Seven Stars

Using HTML tag on xml file from txmlmap

Hello, I have a XML file with many rows, and in my tXmlMap, I need one rows who contains html

ligne.PNG

In this rows, I use the html tag in my tXmlMap, but he stop read at the first line and talend send me error

ORA-01400: Cannot insert NULL into ("DB"."table"."column")

But, other xml file with many html rows , its working for exemple, after my <p> Hello, </p> I press enter to make a new line, its working

 

Edit: I tried to use this

StringHandling.EREPLACE(row2.html,"</p>","</p><br>") 

but nothing

 

 

Tags (1)
1 ACCEPTED SOLUTION

Accepted Solutions
Fifteen Stars

Re: Using HTML tag on xml file from txmlmap

OK. I have a bit of a hack you can use. It is relatively convoluted, but it works. This is how you do it.

 

1) Read the data in as a String using a tFileInputRaw component.

2) The schema of the tFileInputRaw component will be a column called "content" of type String. Connect this to a tConvertType and convert it to a String.

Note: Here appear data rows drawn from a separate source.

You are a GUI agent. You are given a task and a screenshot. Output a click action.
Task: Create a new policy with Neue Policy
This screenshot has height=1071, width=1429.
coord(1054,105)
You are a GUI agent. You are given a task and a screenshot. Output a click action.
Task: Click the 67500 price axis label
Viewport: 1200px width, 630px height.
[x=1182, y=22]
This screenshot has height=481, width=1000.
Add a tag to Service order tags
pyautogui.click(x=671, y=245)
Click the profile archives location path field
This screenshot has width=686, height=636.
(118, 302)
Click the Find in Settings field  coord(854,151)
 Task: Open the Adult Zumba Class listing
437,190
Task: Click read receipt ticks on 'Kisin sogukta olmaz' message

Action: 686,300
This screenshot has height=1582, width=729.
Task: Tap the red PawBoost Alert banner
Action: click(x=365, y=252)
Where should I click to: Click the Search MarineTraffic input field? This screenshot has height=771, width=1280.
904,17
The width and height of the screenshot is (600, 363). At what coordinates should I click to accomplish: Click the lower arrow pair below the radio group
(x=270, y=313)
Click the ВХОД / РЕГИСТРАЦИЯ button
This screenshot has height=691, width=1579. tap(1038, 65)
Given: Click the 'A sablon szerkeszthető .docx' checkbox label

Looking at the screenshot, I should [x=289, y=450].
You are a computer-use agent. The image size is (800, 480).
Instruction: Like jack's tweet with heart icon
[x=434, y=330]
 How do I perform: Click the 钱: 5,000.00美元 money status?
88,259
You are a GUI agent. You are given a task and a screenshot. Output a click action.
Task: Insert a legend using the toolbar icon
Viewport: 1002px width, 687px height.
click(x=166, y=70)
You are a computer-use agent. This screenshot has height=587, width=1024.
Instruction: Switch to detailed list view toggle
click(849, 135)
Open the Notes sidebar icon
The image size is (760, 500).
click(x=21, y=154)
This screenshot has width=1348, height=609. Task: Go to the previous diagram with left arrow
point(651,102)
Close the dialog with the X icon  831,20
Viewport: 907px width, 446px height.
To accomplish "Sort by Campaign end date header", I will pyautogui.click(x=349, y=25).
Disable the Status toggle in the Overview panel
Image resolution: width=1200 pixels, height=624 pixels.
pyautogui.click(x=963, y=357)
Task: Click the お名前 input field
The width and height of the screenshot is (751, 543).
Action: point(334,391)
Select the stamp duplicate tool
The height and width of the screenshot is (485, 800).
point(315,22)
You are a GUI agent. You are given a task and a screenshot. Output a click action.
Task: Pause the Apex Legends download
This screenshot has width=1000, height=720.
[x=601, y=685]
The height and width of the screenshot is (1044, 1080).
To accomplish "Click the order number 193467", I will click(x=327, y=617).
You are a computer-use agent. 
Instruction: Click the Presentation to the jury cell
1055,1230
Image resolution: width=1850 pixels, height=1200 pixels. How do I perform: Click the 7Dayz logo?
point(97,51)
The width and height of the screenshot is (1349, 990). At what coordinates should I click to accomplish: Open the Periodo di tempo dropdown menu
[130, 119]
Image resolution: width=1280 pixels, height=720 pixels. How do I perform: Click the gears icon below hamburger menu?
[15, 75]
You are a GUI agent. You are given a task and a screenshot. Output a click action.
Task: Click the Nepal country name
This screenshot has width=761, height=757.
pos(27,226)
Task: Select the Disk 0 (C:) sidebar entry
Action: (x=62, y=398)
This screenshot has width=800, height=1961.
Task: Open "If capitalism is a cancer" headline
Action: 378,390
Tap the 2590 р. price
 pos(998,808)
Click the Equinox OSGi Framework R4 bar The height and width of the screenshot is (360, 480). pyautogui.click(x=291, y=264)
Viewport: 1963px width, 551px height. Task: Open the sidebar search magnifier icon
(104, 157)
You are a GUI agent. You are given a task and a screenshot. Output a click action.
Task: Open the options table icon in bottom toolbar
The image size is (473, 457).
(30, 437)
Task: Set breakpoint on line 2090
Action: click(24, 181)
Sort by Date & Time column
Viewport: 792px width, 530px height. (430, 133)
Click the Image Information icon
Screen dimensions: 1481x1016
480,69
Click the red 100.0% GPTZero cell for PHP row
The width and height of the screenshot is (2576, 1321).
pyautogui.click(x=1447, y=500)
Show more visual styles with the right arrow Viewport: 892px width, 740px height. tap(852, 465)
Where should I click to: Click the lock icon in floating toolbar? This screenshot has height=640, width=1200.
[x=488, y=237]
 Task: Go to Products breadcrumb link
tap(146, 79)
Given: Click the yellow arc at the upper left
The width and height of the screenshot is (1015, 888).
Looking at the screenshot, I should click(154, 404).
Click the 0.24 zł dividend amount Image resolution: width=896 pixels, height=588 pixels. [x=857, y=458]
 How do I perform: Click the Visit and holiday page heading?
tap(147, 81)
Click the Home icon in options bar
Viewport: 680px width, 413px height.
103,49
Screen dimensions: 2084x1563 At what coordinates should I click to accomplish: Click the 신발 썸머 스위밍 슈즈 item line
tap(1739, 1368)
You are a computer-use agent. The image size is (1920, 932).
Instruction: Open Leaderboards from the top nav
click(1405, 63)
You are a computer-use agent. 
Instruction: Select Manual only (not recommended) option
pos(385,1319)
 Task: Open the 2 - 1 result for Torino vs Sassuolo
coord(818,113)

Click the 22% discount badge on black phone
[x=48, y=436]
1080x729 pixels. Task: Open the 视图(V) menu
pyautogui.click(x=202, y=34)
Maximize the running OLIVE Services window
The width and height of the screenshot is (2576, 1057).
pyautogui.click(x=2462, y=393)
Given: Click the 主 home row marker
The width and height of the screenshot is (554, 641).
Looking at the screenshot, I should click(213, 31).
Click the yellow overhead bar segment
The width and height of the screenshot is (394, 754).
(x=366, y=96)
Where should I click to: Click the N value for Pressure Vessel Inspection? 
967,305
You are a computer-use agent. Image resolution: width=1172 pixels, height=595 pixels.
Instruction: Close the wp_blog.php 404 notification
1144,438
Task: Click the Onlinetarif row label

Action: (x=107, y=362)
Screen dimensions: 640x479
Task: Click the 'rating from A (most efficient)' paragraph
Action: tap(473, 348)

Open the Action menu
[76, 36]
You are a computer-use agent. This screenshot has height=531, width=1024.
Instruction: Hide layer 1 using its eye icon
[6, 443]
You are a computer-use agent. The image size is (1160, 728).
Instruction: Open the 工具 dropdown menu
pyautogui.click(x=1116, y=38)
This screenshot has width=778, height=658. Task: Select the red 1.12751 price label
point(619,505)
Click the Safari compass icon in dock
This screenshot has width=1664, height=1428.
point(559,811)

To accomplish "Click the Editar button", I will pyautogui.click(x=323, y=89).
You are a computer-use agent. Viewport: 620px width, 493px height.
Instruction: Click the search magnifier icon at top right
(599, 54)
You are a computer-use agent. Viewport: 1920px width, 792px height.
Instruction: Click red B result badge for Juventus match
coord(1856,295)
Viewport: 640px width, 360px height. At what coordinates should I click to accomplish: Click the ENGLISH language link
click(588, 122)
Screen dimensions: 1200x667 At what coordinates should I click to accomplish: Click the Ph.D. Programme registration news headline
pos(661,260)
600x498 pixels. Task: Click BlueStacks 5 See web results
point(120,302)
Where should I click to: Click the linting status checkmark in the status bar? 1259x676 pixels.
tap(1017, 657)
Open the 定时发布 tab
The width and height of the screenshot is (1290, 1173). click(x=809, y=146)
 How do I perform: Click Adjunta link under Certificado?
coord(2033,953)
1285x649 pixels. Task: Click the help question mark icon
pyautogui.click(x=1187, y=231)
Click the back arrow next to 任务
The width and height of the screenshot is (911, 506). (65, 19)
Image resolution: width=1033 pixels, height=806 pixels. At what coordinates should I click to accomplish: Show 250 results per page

3) Connect a tJavaFlex and use the code below.....

row11.content = row12.content.replaceAll("<p>", "").replaceAll("</p>", "").replaceAll("\\<\\?xml(.+?)\\?\\>", "").replaceAll("\\<\\?mso(.+?)\\?\\>", "").replaceAll("\\s{2,}", "").replaceAll("[^\\x20-\\x7e]", "").trim();

This removes all of the rubbish that Talend does not like and creates a reasonably well formatted piece of XML. It also removes all <p> and </p> tags.

4) Connect this output to a tConvertType and convert the String to a Document.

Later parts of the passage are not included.